E qual a importância do Sindicato estar promovendo a discussão desses temas junto a categoria? O sindicato sempre foi uma instituição extremamente importante. Hoje, principalmente com a dificuldade de acesso da Justiça do Trabalho e da possibilidade de sua extinção, o sindicato precisa ser um lugar de resistência. E, quando se fala resistência, é no sentido mesmo de mobilizar e juntar os trabalhadores para perceberem que a grande maioria daquilo que se acha que é algo dado pela empresa ou pelo governo, é fruto de luta, de pressão social. Atividades como essa realizada por vocês são extremamente importantes, assim como todas as outras ações sindicais nesse momento se revertem numa importância gigantesca.
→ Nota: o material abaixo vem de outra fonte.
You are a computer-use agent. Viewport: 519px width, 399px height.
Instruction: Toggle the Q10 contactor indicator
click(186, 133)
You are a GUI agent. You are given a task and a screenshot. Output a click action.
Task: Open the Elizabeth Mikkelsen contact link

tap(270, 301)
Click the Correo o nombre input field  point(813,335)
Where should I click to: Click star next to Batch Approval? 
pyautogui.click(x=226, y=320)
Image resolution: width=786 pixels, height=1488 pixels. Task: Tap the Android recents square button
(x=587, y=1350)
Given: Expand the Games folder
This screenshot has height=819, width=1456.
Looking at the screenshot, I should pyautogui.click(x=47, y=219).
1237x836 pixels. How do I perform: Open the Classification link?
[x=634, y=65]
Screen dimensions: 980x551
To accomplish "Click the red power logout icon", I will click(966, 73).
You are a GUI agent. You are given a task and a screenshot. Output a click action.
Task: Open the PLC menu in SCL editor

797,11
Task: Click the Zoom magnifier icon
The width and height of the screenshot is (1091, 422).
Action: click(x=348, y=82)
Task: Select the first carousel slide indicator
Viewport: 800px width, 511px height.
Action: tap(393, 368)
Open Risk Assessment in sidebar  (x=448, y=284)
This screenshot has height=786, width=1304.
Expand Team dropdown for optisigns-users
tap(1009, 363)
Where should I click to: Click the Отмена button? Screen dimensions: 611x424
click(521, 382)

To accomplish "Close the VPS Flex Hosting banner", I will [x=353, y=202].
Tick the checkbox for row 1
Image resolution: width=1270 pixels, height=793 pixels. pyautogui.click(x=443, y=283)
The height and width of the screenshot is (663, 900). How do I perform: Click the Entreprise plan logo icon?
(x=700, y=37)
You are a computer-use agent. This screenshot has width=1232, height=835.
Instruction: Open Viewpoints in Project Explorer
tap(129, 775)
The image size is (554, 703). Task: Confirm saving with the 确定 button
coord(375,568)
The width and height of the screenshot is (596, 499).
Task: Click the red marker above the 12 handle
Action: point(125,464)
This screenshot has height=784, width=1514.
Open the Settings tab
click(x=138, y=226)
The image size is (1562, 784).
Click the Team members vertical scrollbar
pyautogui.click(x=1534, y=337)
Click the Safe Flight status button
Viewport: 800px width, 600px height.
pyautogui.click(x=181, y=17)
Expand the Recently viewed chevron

Talvez aí, também nas ações sindicais, a gente precise passar por uma revolução, e usar a própria tecnologia para isso. Quando a gente fala em revolução, é fazer diferente. Talvez a forma que a gente vinha fazendo ao longo dos anos não dê mais conta do tipo de organização do trabalho, tipo de relação de trabalho que a gente tem. Mas, ainda acho que é o sindicato que dá esse salto.
As opiniões expressas não refletem, necessariamente, o posicionamento da diretoria do SEEB/VCR.